THE PROBLEM: Reproduce the lines of the listing below verbatim, starting at the line that contains "Identify the location of 'Comment'." and ending at the line that contains "coordinates (572, 223).", with both of those lines included.

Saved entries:
- - -

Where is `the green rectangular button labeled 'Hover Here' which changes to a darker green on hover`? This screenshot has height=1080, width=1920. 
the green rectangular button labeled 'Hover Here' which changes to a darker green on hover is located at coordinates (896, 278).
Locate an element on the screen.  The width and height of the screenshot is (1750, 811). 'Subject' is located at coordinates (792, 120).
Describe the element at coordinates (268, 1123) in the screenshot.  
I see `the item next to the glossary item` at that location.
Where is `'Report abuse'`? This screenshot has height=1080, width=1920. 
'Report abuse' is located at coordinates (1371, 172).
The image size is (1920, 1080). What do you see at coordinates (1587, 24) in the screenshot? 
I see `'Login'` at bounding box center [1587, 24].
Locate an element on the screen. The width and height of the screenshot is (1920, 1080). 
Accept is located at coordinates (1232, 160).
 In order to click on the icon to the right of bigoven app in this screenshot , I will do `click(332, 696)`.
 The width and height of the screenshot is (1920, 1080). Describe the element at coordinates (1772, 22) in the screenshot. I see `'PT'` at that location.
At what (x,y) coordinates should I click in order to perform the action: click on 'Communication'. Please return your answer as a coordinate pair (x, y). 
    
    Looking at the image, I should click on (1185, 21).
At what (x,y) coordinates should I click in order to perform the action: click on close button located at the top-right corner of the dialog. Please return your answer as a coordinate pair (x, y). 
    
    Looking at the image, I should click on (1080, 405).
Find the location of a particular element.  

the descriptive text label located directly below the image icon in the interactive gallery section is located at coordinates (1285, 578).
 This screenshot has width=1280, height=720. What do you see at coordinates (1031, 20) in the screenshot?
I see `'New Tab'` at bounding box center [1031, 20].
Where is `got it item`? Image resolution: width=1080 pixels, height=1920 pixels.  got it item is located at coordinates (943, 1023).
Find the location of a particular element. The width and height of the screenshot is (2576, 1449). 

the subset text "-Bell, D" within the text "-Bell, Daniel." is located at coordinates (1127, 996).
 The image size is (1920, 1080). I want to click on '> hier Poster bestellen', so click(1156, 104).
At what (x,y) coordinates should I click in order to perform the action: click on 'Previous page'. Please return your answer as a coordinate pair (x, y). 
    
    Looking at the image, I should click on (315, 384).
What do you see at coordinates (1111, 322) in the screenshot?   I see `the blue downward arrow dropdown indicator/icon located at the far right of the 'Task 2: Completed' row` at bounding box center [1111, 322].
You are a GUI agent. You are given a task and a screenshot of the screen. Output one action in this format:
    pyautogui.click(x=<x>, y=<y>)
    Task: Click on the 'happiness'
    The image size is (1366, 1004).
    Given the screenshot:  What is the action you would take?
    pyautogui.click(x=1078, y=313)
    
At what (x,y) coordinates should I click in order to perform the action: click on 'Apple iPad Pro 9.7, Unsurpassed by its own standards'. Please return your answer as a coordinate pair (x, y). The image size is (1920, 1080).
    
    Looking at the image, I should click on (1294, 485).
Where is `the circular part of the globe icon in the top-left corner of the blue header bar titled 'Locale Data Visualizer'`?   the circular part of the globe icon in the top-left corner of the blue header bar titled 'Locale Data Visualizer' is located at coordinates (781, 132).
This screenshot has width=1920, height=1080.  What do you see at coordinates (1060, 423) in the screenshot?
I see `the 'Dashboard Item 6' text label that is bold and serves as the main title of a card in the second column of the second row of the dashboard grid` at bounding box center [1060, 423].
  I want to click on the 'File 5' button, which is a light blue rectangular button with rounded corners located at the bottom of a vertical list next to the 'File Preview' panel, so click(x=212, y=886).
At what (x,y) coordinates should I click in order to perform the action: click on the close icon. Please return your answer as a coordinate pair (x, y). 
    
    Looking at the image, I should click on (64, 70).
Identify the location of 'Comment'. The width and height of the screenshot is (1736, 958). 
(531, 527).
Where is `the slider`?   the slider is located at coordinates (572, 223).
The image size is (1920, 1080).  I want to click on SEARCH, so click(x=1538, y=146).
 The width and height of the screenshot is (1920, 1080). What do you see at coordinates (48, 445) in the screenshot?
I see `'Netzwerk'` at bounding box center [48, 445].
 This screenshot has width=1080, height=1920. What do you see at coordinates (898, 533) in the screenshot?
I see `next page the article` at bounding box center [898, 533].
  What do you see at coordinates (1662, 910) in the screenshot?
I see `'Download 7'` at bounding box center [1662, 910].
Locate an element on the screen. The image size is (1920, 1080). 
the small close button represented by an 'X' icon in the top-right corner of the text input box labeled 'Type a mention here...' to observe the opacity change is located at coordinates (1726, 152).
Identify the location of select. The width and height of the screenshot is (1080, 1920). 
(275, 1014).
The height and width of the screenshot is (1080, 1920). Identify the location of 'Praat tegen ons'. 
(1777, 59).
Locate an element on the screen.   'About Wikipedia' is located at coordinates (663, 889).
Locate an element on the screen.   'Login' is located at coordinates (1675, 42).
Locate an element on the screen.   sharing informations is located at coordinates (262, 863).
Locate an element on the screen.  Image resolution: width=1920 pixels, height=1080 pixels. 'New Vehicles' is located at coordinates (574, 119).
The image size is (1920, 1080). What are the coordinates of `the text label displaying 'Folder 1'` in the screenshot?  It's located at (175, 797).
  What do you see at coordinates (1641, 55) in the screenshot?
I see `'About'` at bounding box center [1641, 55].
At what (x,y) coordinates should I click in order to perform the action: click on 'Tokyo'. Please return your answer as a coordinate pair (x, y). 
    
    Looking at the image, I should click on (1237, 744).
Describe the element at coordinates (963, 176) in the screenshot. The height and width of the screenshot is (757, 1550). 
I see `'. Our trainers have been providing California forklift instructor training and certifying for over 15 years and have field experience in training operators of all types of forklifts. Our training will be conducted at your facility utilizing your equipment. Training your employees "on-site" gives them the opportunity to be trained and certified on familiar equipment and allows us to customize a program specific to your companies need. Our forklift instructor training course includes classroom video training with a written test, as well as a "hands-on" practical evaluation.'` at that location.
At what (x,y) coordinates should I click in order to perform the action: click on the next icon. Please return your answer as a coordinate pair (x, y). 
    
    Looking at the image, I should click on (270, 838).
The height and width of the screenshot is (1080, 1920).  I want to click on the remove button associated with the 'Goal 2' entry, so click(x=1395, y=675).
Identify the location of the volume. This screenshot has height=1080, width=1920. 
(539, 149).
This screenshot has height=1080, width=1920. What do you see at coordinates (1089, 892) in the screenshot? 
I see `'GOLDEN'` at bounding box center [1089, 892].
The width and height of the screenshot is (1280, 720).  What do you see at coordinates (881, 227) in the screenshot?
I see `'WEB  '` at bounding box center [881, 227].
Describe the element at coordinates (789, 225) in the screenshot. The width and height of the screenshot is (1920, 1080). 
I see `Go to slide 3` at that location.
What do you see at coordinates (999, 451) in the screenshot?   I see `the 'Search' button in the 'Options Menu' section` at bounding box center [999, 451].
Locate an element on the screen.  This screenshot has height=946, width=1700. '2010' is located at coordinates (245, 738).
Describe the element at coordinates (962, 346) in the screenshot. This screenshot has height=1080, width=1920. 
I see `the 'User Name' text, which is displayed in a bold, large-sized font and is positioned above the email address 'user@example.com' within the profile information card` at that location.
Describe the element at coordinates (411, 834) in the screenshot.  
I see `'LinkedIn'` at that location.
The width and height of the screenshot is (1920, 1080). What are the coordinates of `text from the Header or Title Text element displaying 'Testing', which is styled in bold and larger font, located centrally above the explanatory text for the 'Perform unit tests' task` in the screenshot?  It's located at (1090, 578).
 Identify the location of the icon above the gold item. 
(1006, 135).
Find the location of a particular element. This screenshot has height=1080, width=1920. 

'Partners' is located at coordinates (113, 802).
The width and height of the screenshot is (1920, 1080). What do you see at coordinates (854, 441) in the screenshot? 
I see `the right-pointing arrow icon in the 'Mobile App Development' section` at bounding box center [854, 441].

- - -

ANSWER TO THE EXERCISE:
Identify the location of 'Comment'. The width and height of the screenshot is (1736, 958). 
(531, 527).
Where is `the slider`?   the slider is located at coordinates (572, 223).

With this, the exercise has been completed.